> **Data shown**
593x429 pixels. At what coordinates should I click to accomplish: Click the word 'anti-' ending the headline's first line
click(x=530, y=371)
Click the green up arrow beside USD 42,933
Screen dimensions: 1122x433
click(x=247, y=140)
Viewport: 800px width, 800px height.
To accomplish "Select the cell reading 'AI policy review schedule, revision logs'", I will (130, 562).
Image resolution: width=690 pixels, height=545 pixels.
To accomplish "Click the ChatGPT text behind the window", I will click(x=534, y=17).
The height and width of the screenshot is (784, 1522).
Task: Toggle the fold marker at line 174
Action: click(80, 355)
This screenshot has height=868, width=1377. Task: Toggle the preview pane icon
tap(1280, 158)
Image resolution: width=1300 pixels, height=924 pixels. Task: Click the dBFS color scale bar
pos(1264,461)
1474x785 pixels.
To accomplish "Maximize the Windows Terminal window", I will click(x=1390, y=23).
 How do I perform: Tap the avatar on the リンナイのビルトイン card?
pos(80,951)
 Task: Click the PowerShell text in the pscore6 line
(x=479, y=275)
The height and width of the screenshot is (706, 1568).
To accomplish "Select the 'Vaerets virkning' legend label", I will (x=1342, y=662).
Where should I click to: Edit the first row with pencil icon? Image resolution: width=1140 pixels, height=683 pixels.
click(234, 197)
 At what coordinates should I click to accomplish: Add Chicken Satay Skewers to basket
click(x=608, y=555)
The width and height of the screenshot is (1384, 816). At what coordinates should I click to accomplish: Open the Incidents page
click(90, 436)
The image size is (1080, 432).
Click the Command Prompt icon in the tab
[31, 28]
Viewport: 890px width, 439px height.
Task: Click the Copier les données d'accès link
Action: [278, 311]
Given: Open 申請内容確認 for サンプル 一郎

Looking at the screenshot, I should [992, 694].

> **Task description**
Go over the data and return every line that includes the word "Select".

> **Your response**
To accomplish "Select the cell reading 'AI policy review schedule, revision logs'", I will (130, 562).
To accomplish "Select the 'Vaerets virkning' legend label", I will (x=1342, y=662).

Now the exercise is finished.